Comment by SantiagoVargas

Comment by SantiagoVargas 3 months ago

5 replies

Right, we ping the servers every minute. Since we charge a one-time fee the credits expire after a year, but the service is scaleable. To answer your question I'll give you some more context:

The architecture uses scalable AWS serverless components (Lambda, SQS, DynamoDB) and is well-suited to handle a large increase in monitored endpoints. The primary scaling mechanism is the automatic concurrency scaling of the Lambda functions processing messages from SQS queues.
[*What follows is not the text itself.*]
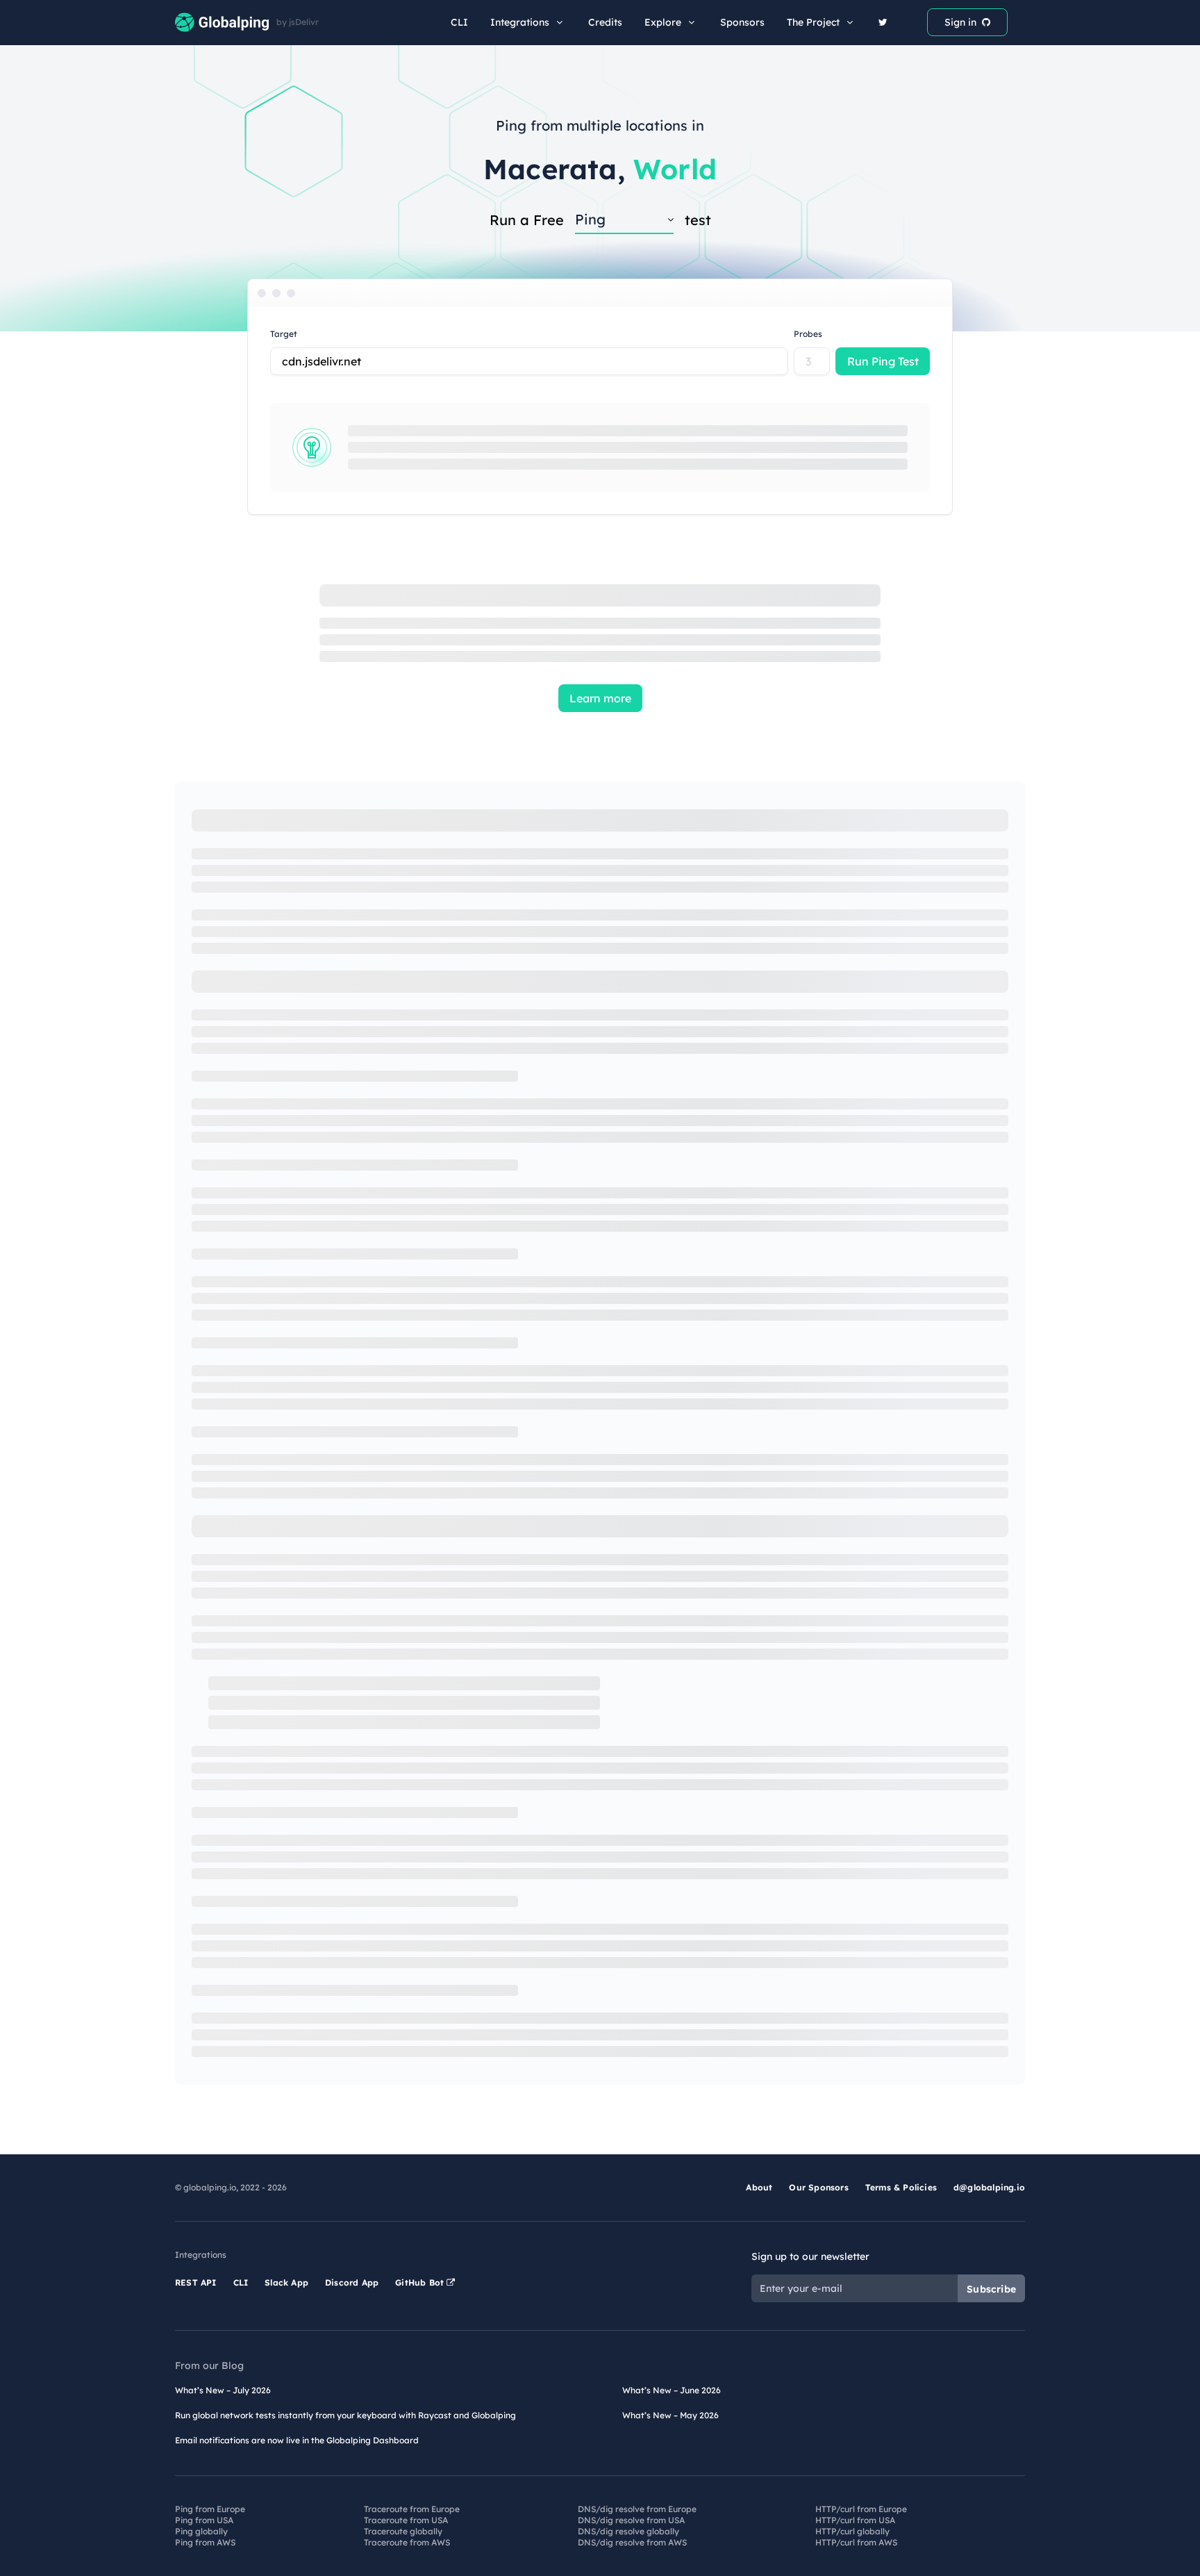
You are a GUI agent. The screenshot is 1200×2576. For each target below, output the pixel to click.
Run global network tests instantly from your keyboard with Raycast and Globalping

Should we scale to 10,000 endpoints we do expect some bottlenecks that would require optimizing i.e. increasing lambda timeouts/memory etc. but we'll cross that bridge when we get to it.

For the actual sms sending our numbers can send up to 100 sms texts/second.

jedberg 3 months ago

So if one hosts one's site on AWS, then your system probably isn't going to work, eh? :)

If AWS goes down, your site and mine both go down together. This was basically why Pagerduty got out to an early win -- they never used AWS when everyone else did.

  • jjtang1 3 months ago

    Where you host is underrated. When I started building on-call for Rootly the first thing we did was build a multi-cloud setup (AWS and GCP) for honestly pretty overkill reliability. Don’t regret it one bit.

    • SantiagoVargas 3 months ago

      Just looked into Rootly - looks great. This was an mvp launch to test the concept but I'll see about building the multi-cloud setup. Nice to see another Western alum here.

  • SantiagoVargas 3 months ago

    Haha not quite! We host our main startup (Website + app) on AWS and have been using it for around 7 months internally, it's worked great for us so far.

    But if something crazy like the 2023 outage happens again then you're absolutely right. Though you'd likely get a news alert for it - our fallback :)

    If we get enough traction we'll look into a multi-cloud setup to mitigate that risk. For now our goal is to help with notifying you when your server goes down due to more common reasons.

vivzkestrel 3 months ago

thank you for the detail responses, so i understand that you have a lambda function that fires a request to fetch a website url from dynamodb, since lambda's require a memory limit and a timeout, how much memory is each function using and what is the timeout for a request (30s?) Also does each lambda function handle a single url or we doing asyncio aiohttp stuff with a whole bunch of urls at one go?